Work task
Repeat the lines from the line with "The width and height of the screenshot is (1000, 503)." to the line with "Given: Expand the Loads tree node" in the listing below, keeping both end lines and adding nothing.

Data extracts

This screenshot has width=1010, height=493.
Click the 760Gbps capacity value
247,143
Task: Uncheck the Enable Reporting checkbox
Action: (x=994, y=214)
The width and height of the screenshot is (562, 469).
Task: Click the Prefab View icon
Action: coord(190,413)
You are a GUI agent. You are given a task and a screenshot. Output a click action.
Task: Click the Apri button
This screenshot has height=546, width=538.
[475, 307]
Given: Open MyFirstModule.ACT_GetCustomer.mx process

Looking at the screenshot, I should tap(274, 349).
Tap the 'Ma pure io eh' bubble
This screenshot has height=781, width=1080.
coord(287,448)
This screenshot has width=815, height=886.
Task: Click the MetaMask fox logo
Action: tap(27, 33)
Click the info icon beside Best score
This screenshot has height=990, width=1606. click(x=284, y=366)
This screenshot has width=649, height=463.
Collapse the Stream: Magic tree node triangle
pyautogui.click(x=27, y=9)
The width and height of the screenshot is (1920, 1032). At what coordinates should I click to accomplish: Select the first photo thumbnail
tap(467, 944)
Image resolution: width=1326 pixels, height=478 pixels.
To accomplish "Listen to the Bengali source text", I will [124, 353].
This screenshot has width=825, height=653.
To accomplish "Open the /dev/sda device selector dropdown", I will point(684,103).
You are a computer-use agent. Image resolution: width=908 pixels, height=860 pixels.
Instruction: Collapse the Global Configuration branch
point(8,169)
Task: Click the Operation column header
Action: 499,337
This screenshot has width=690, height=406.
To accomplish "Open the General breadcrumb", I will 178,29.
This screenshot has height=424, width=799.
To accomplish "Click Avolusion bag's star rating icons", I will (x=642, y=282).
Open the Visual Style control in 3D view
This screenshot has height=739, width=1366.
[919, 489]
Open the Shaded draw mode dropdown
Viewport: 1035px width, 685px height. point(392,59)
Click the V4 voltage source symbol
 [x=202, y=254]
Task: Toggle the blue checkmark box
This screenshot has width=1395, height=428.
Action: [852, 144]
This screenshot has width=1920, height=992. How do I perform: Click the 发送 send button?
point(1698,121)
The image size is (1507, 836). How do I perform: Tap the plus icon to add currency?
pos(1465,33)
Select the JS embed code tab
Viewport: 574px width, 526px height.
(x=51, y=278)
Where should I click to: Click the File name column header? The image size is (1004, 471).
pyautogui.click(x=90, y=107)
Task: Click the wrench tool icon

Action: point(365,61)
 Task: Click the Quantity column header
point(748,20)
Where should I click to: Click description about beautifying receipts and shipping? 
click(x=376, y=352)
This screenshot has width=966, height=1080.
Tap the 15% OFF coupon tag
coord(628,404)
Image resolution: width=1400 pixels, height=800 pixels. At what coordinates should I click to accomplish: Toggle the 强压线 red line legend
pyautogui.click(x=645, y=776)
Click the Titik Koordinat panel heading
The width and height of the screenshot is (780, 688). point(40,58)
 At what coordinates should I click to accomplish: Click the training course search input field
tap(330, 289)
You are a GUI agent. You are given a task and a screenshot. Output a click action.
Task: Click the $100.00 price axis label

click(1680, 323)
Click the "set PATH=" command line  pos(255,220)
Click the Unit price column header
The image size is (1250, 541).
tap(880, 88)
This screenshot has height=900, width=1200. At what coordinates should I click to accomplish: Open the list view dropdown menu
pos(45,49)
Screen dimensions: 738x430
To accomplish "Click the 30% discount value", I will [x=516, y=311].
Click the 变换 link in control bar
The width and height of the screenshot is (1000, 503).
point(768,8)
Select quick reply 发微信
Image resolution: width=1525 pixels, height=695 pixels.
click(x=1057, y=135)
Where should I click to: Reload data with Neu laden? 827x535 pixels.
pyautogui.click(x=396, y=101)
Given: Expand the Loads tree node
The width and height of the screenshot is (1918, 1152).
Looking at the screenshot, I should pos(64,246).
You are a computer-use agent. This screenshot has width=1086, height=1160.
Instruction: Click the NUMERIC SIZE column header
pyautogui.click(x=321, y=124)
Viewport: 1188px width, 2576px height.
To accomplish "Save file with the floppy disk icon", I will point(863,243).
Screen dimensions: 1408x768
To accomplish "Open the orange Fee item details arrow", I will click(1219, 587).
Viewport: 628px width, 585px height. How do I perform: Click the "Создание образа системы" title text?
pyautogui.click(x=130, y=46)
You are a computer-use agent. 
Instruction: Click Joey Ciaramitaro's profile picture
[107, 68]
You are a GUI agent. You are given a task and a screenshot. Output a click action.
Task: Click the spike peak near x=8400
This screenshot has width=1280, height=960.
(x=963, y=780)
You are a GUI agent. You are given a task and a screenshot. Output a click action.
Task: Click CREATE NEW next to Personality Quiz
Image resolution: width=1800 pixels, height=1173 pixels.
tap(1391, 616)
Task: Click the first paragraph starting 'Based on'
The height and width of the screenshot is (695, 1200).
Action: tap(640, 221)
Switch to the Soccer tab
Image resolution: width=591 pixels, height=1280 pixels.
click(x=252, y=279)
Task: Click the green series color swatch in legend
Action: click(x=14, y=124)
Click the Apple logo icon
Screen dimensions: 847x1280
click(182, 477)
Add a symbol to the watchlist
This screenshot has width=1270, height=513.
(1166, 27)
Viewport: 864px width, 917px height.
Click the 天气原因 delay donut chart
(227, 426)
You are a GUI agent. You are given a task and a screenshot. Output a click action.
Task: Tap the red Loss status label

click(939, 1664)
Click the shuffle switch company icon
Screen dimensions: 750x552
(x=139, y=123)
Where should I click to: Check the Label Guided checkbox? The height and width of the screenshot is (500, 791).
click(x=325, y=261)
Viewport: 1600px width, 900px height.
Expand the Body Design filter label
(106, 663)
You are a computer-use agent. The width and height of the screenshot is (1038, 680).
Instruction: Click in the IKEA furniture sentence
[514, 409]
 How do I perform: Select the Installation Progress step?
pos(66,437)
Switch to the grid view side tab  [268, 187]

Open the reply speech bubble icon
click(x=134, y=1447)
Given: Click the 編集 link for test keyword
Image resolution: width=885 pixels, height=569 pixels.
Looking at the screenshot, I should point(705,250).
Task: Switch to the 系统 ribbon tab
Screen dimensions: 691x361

Task result
The width and height of the screenshot is (1000, 503).
point(768,8)
Select quick reply 发微信
Image resolution: width=1525 pixels, height=695 pixels.
click(x=1057, y=135)
Where should I click to: Reload data with Neu laden? 827x535 pixels.
pyautogui.click(x=396, y=101)
Given: Expand the Loads tree node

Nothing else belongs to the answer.